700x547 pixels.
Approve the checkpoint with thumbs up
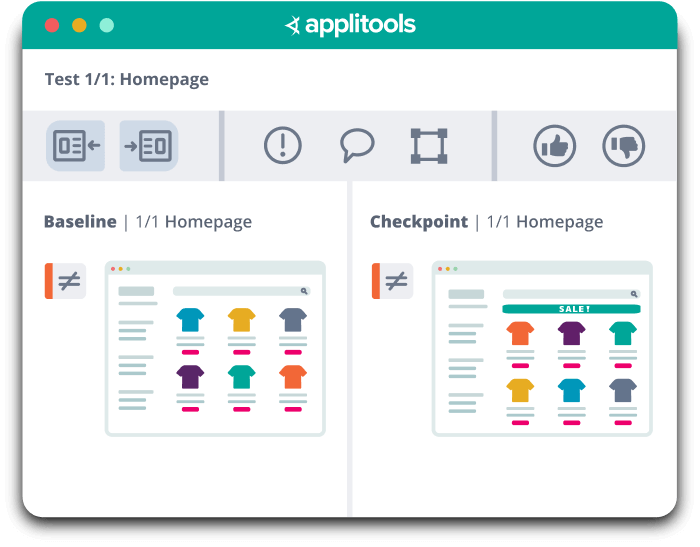(554, 146)
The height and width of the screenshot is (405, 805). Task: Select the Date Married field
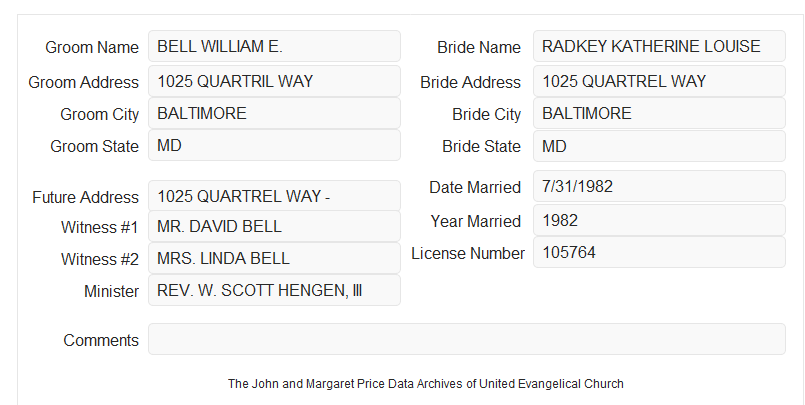659,186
• • • • •
**What you should do**
Render the lines of the items above as a numbered list, without any blank lines or pictures.

**Task response**
1. 700x547 pixels.
2. Approve the checkpoint with thumbs up
3. (554, 146)
4. The height and width of the screenshot is (405, 805). Task: Select the Date Married field
5. 659,186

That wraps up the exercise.